*DATASET EXTRACT*
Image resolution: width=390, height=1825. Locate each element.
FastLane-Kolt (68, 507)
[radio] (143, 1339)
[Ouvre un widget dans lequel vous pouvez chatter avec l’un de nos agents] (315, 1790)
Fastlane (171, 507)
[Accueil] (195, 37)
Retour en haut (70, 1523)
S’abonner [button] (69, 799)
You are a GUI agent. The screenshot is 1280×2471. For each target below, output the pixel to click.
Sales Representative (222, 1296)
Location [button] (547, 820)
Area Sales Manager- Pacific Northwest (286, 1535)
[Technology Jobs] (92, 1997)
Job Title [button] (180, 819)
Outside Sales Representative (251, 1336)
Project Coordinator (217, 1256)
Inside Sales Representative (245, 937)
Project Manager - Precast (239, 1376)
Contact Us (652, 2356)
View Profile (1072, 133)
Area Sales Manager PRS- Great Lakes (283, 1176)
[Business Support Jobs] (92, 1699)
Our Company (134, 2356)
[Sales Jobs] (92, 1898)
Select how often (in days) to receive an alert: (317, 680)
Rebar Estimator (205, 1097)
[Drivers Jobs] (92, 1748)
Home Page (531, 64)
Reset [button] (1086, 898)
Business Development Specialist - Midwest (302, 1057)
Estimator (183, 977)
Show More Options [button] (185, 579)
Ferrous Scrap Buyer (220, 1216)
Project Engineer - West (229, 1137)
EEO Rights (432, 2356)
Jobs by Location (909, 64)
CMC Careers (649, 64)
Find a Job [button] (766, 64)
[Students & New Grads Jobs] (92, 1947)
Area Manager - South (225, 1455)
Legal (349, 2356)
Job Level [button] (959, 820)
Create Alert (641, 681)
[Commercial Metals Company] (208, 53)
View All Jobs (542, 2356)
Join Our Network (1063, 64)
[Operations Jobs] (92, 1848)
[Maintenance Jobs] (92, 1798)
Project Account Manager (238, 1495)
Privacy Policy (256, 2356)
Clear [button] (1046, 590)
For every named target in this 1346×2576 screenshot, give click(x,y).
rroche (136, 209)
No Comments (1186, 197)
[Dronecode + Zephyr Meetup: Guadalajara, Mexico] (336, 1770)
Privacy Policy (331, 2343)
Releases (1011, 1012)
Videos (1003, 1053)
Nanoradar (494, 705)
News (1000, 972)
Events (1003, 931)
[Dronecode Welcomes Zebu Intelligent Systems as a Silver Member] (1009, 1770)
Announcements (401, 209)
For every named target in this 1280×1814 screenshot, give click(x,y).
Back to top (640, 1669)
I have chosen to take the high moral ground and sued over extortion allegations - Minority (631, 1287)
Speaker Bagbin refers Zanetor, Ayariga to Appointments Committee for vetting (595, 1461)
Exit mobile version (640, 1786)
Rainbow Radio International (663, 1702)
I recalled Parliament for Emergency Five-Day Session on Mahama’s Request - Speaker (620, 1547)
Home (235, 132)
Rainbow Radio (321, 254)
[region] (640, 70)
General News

*THE PROBLEM*
All lines from the beginning of the listing through the one with "Jobs by Location (909, 64)" are to be restated word for word, and only those.

*REPLY TO THE EXERCISE*
Image resolution: width=390, height=1825. Locate each element.
FastLane-Kolt (68, 507)
[radio] (143, 1339)
[Ouvre un widget dans lequel vous pouvez chatter avec l’un de nos agents] (315, 1790)
Fastlane (171, 507)
[Accueil] (195, 37)
Retour en haut (70, 1523)
S’abonner [button] (69, 799)
You are a GUI agent. The screenshot is 1280×2471. For each target below, output the pixel to click.
Sales Representative (222, 1296)
Location [button] (547, 820)
Area Sales Manager- Pacific Northwest (286, 1535)
[Technology Jobs] (92, 1997)
Job Title [button] (180, 819)
Outside Sales Representative (251, 1336)
Project Coordinator (217, 1256)
Inside Sales Representative (245, 937)
Project Manager - Precast (239, 1376)
Contact Us (652, 2356)
View Profile (1072, 133)
Area Sales Manager PRS- Great Lakes (283, 1176)
[Business Support Jobs] (92, 1699)
Our Company (134, 2356)
[Sales Jobs] (92, 1898)
Select how often (in days) to receive an alert: (317, 680)
Rebar Estimator (205, 1097)
[Drivers Jobs] (92, 1748)
Home Page (531, 64)
Reset [button] (1086, 898)
Business Development Specialist - Midwest (302, 1057)
Estimator (183, 977)
Show More Options [button] (185, 579)
Ferrous Scrap Buyer (220, 1216)
Project Engineer - West (229, 1137)
EEO Rights (432, 2356)
Jobs by Location (909, 64)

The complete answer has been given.